» **PROMPT 1**
In the article about Paul McCartney's song 'Early Days', what is the title of his 16th solo studio album?

Sir Paul McCartney's new song 'Early Days' is a riposte to critics of The Beatles.

The 71-year-old rocker released his 16th solo studio album 'New' this month and he admits that track contains some defensive lyrics in response to young people's dismissive attitude to the success of the iconic group.

Paul became one of the most famous and successful musicians on the planet when The Fab Four - which also included John Lennon, George Harrison and Ringo Starr - conquered the charts in the 1960s and he insists people shouldn't criticise when they have no knowledge of the impact the band made.

» **RECORDS TO PROCESS**
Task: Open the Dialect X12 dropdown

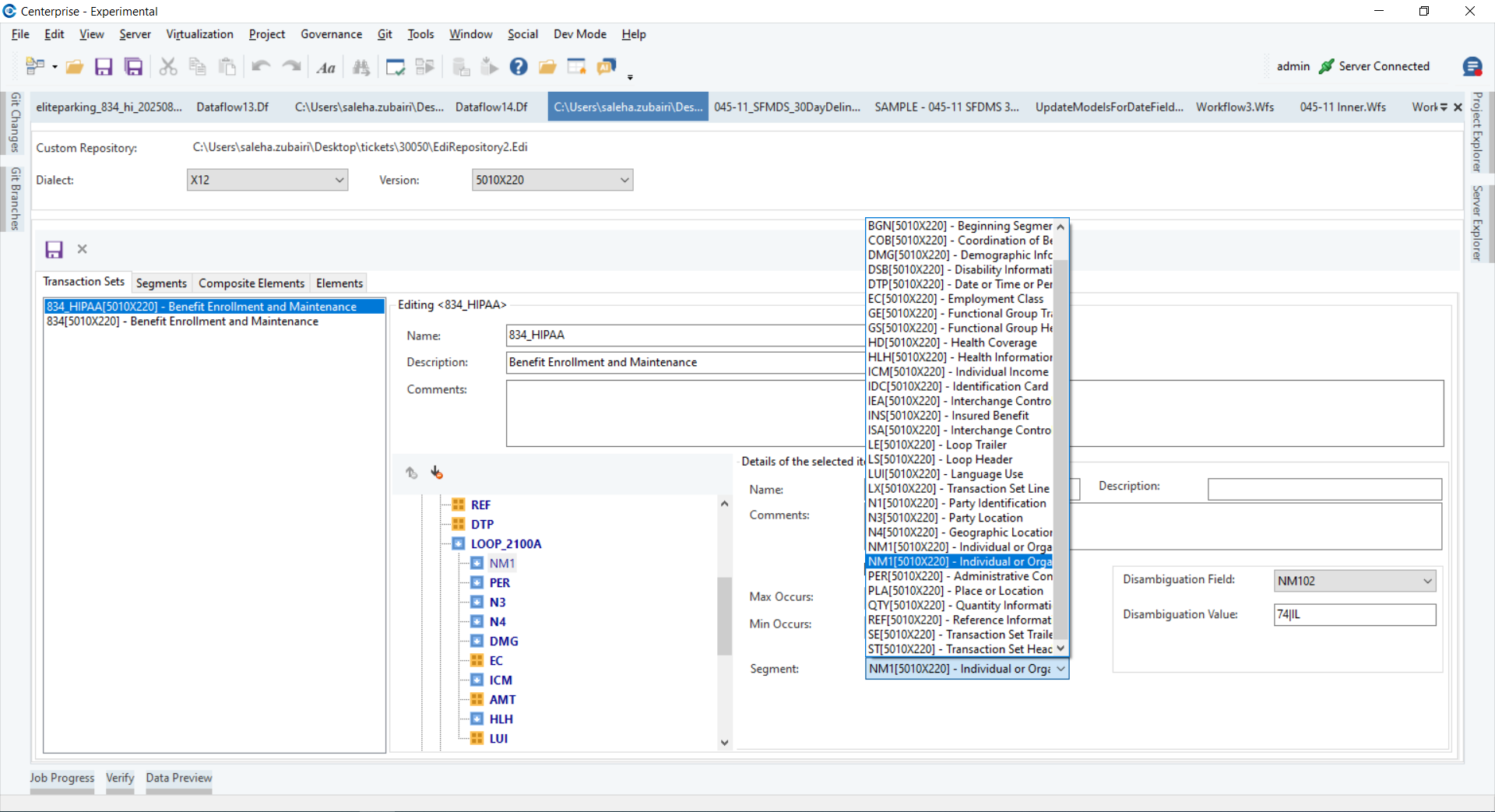Action: coord(267,180)
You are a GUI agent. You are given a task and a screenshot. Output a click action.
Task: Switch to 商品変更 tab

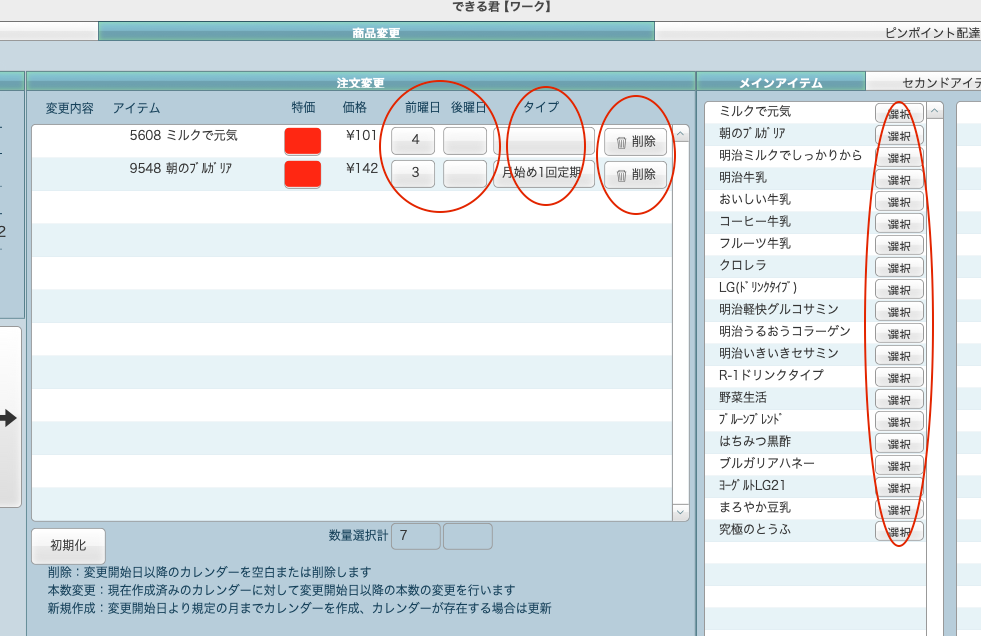376,32
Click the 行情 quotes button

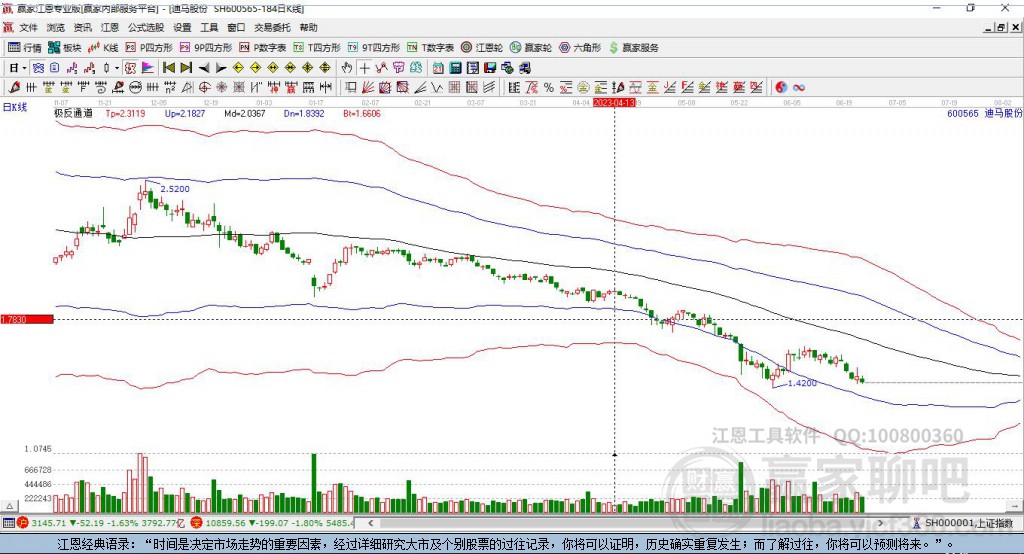[x=25, y=48]
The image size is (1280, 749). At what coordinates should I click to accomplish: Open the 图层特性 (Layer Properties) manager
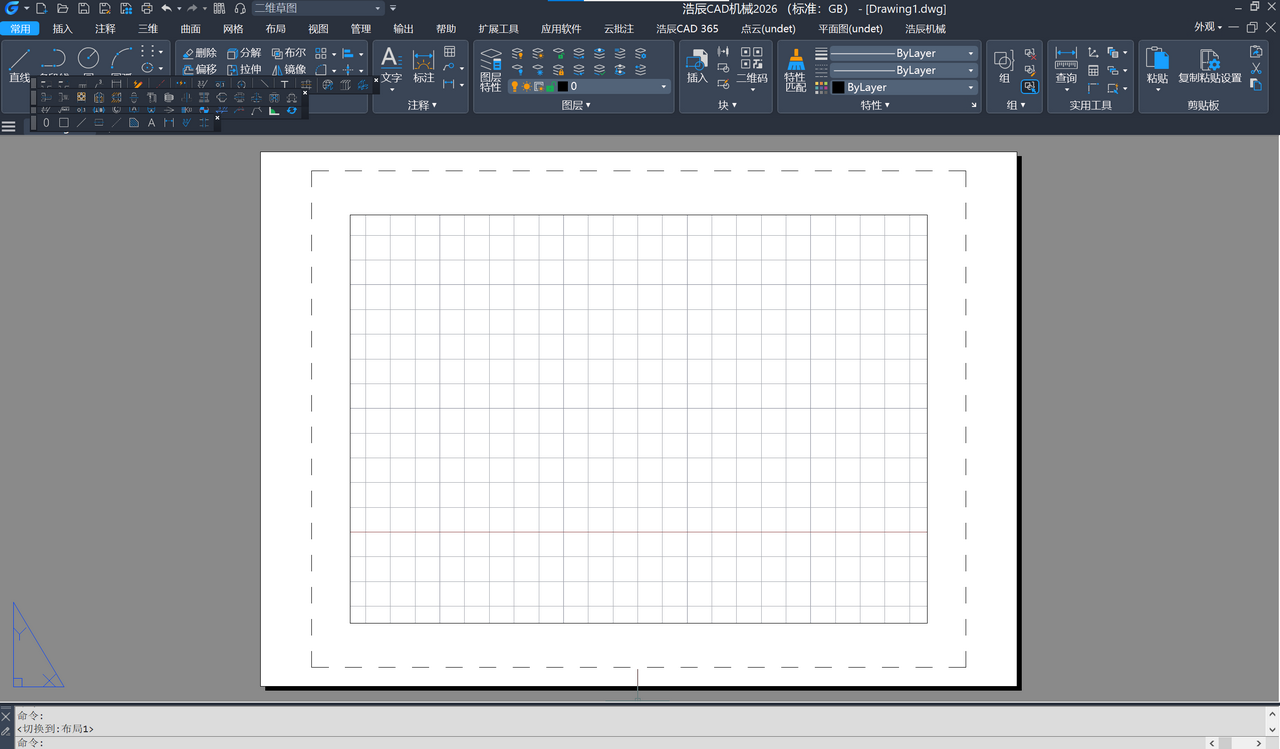click(490, 69)
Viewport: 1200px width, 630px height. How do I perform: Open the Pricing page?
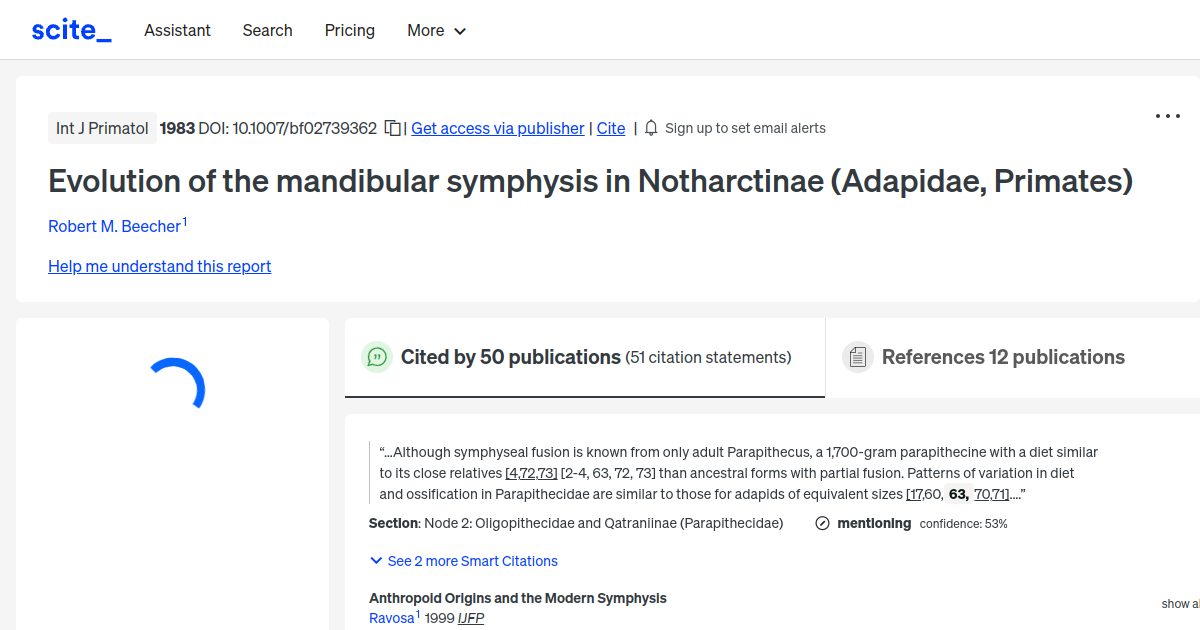click(349, 31)

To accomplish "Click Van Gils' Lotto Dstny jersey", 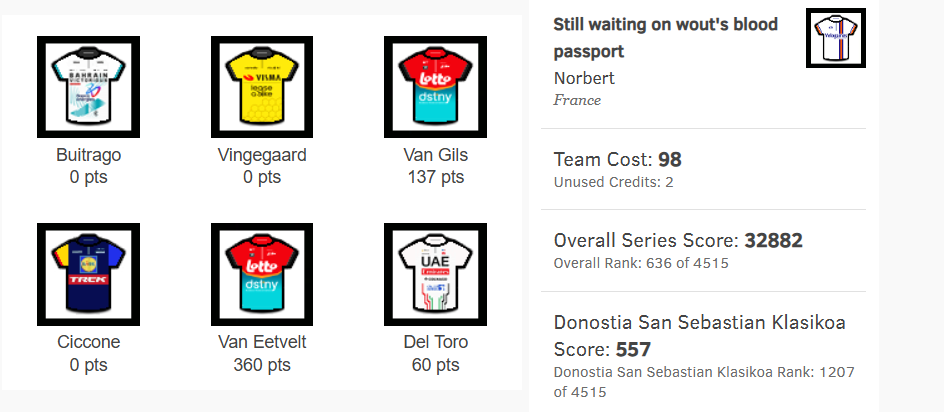I will 436,87.
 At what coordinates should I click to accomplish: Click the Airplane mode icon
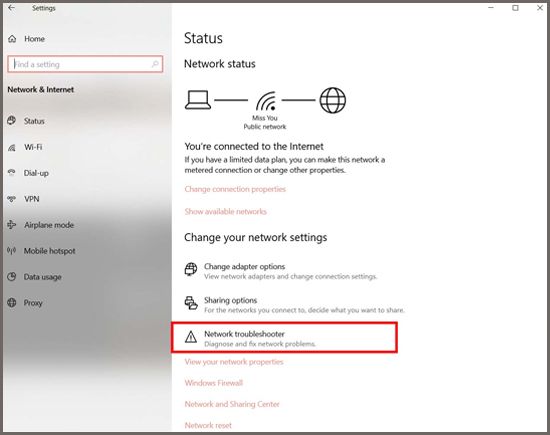tap(12, 225)
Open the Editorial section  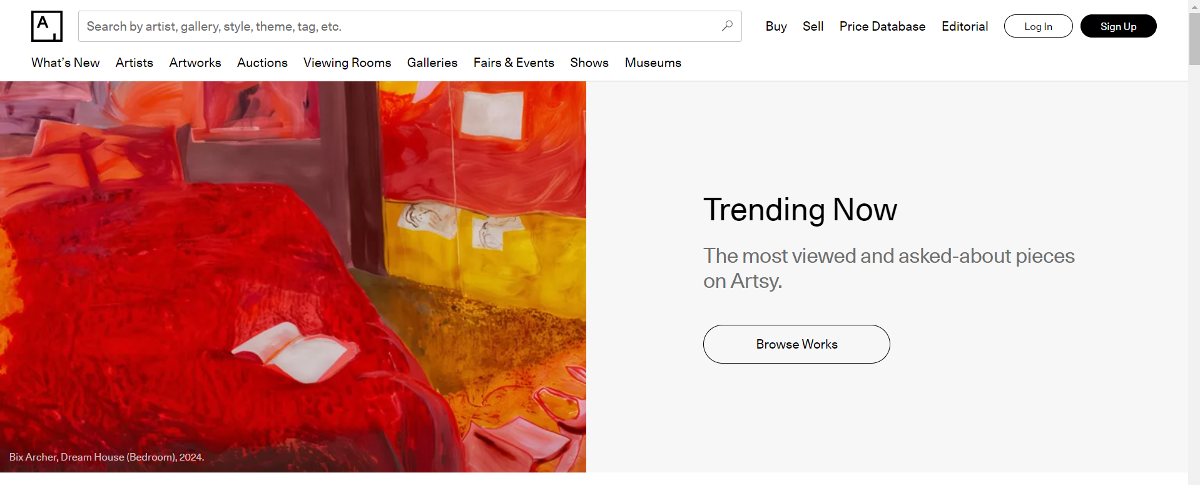[x=964, y=27]
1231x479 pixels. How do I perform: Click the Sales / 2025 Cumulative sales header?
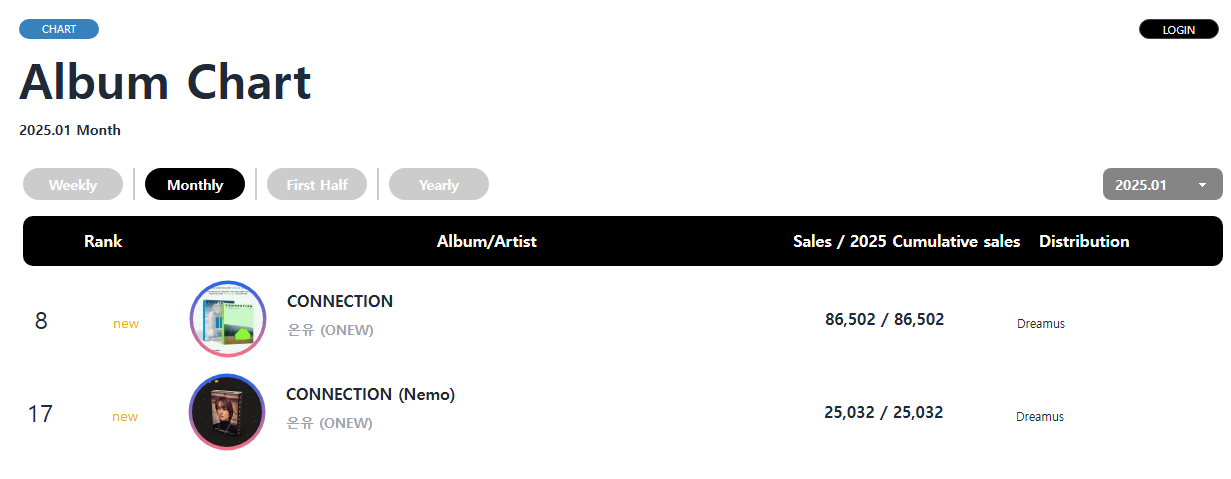906,241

» **PROMPT 2**
Output the lines of the rows as a JSON list of strings, one string per line and blank lines omitted, starting at the line that contains "1231x479 pixels. How" and ending at the last line of the rows. Leave the pictures out.

» **WRITTEN REPLY 1**
'New'

» **WRITTEN REPLY 2**
[
  "1231x479 pixels. How do I perform: Click the Sales / 2025 Cumulative sales header?",
  "906,241"
]